This example will provide a simplified code for copying data from one region of memory to another. For a real implementation please refer to the dma_example application in sw/applications/dma_example/main.c.

The objective of this app would be to copy the content of an array into another.


Start the application by calling

dma_init( NULL );

This will reset the DMA registers. The NULL parameter tells the HAL that the devices internal DMA is to be used.

The most basic implementation requires the creation of two targets and a transaction relating them both.

A target will include the information of the source or destination pointer and the characteristics of the expected transaction.

Theoretically, there is no required difference between a source and destination target.

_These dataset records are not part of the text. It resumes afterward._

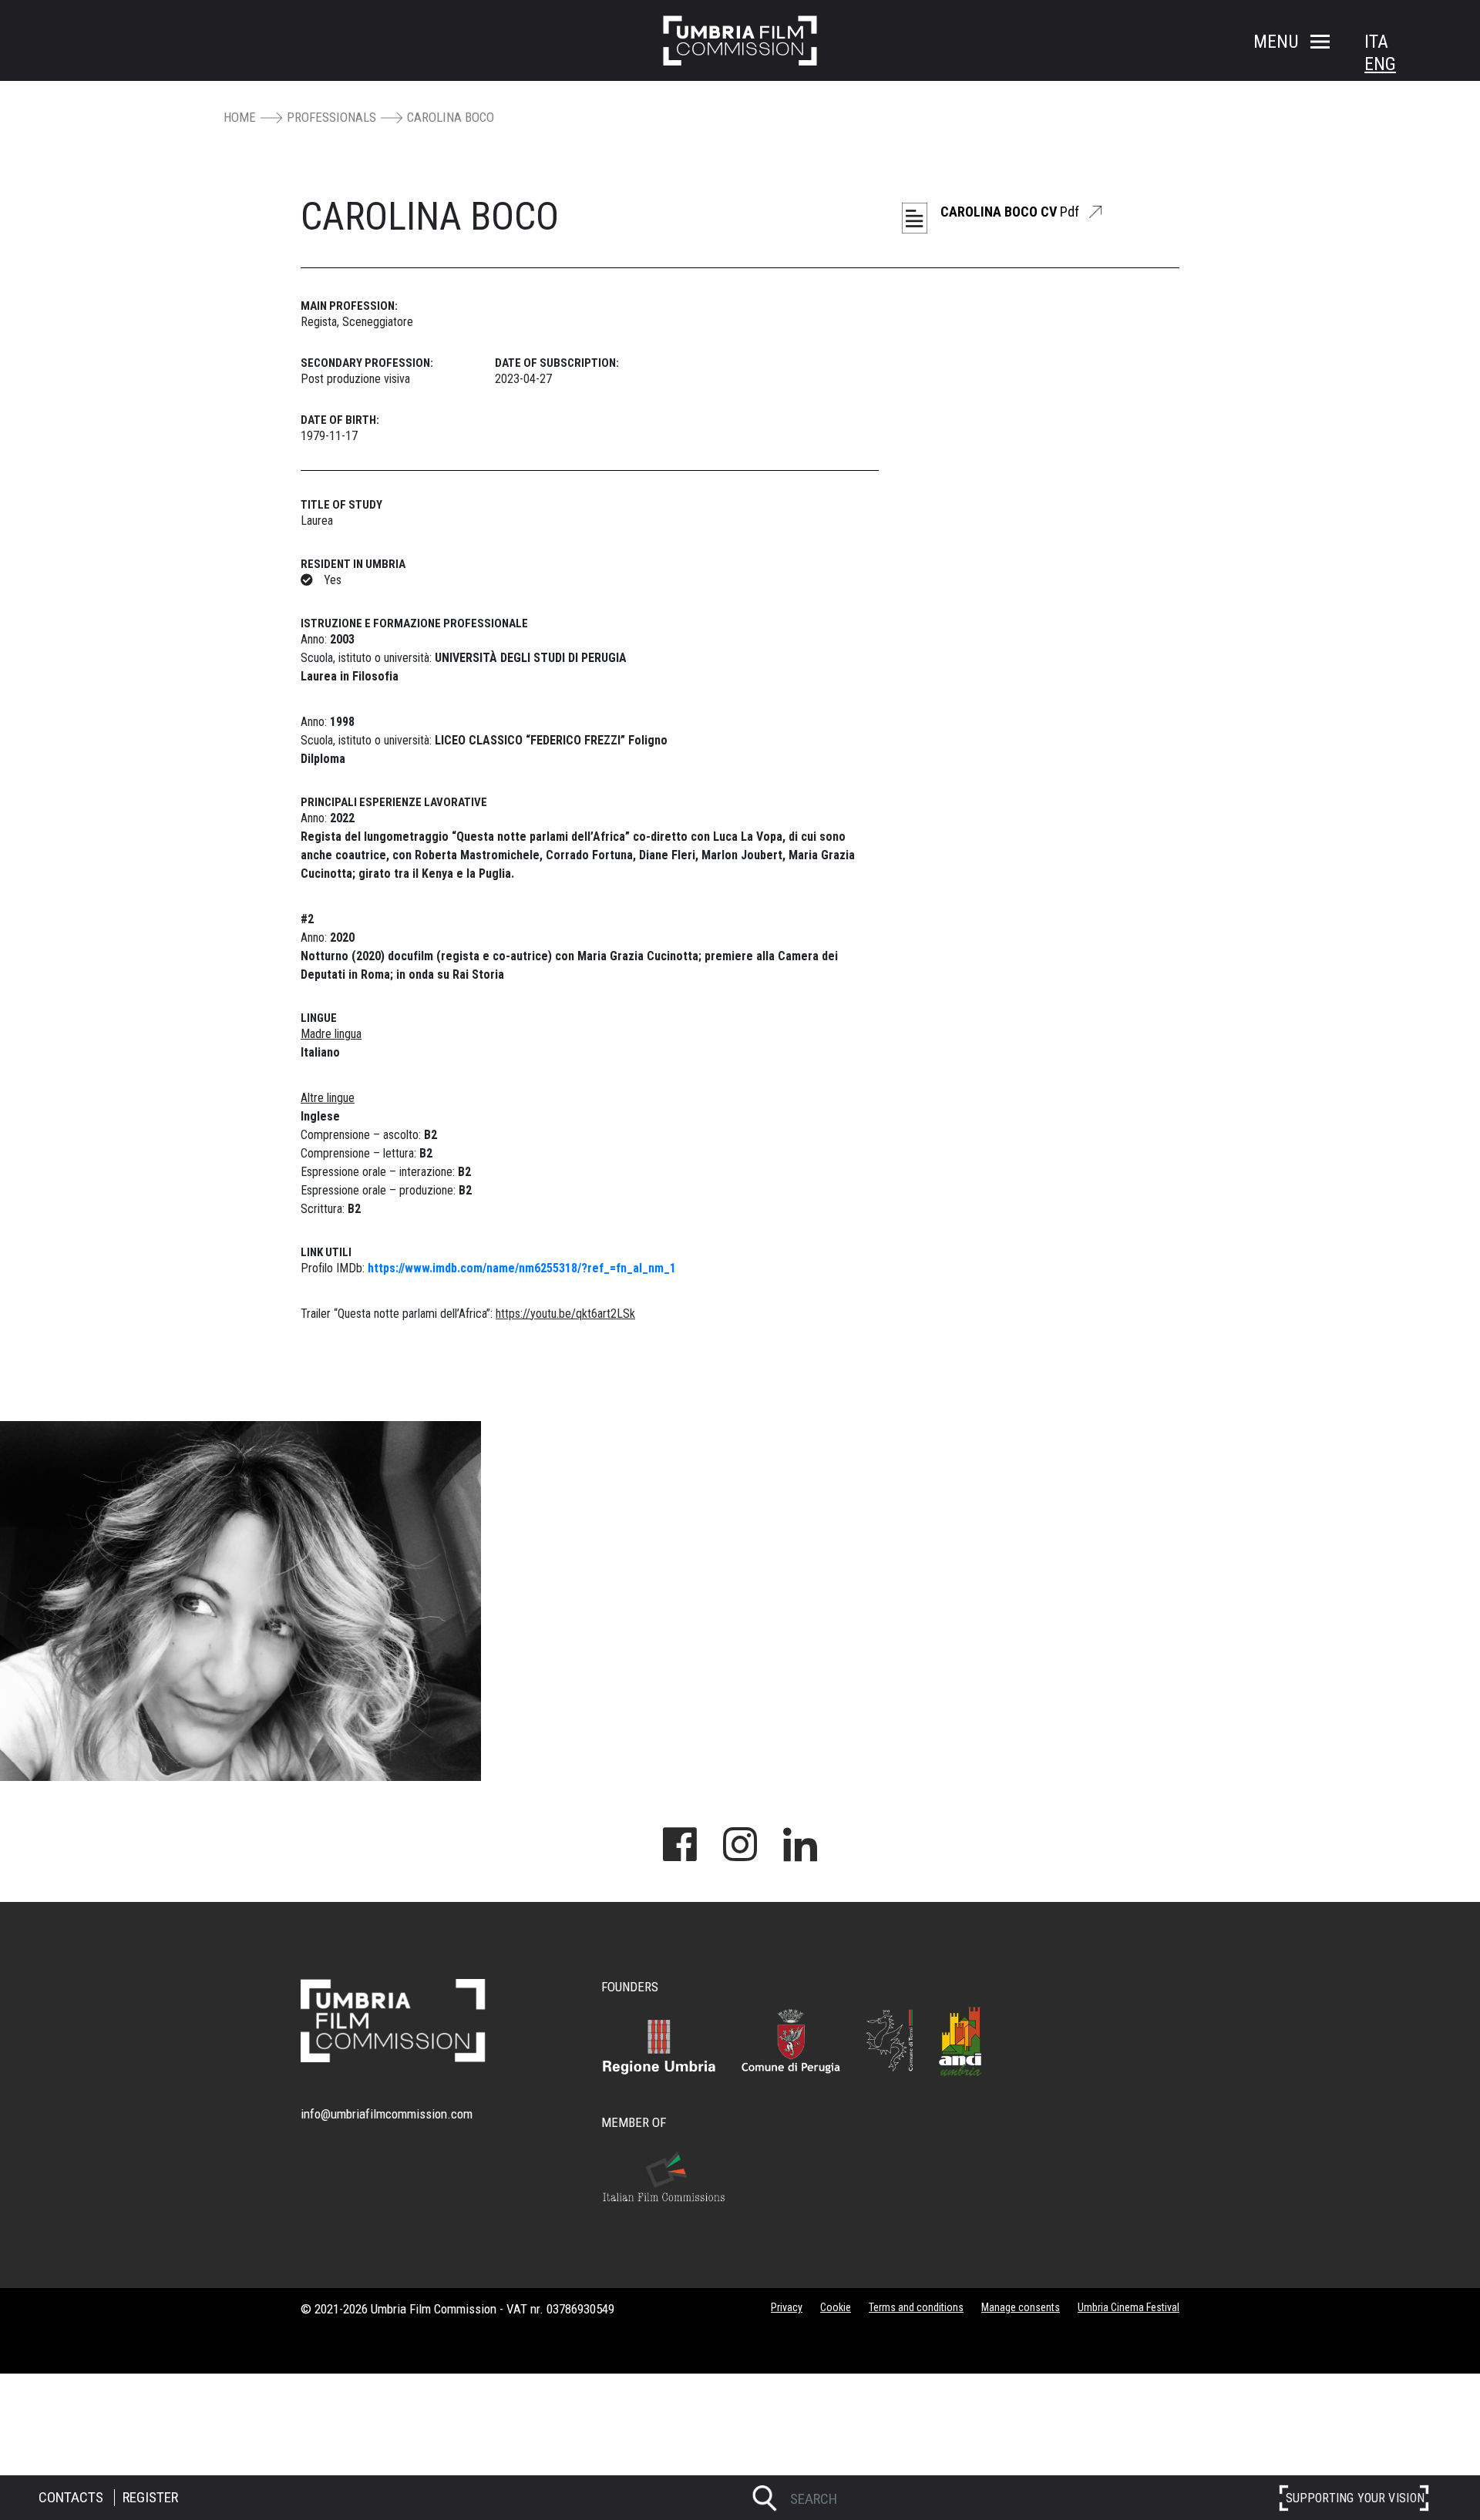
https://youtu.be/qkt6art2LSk (565, 1313)
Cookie (835, 2307)
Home (240, 117)
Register (150, 2497)
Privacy (786, 2307)
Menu (1276, 41)
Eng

They will only be differentiated once the transaction is created. Eventually, they could be interchanged from one transaction to the next. In this example they will be given explicit names and will take different arguments for the sake of clarity.

static dma_target_t tgt_src = {
                                .ptr        = copy_buffer,
                                .inc_du     = 1,
                                .size_du    = sizeof(copy_buffer),
                                };

Here, ptr = copy_buffer is a uint32_t pointer from where the information will be extracted. inc_du = 1 is telling the DMA that for each word copied, the pointer should be incremented by 1 unit, therefore words will be copied consecutively without gaps.

This configuration is implicitly initializing the rest of the target configurations as zero (as of C99). This means that:

  • No environment is set.

  • Data type is set to word (32-bits).

  • The trigger is set to memory (vs. a peripheral).

The destination target can also dispense of a size, as the source size will be used.

static dma_target_t tgt_dst = {
                                .ptr        = copy_buffer,
                                .inc_du     = 1,
                                };

Finally, a transaction is created to relate both targets:

static dma_trans_t trans = {
                            .src        = &tgt_src,
                            .dst        = &tgt_dst,
                            };

This will also imply some configurations set to zero:

  • Mode is set to singular (only one transaction will be executed).

  • There will be no window interrupts.

  • The application will have to do polling to know when the transaction has finished.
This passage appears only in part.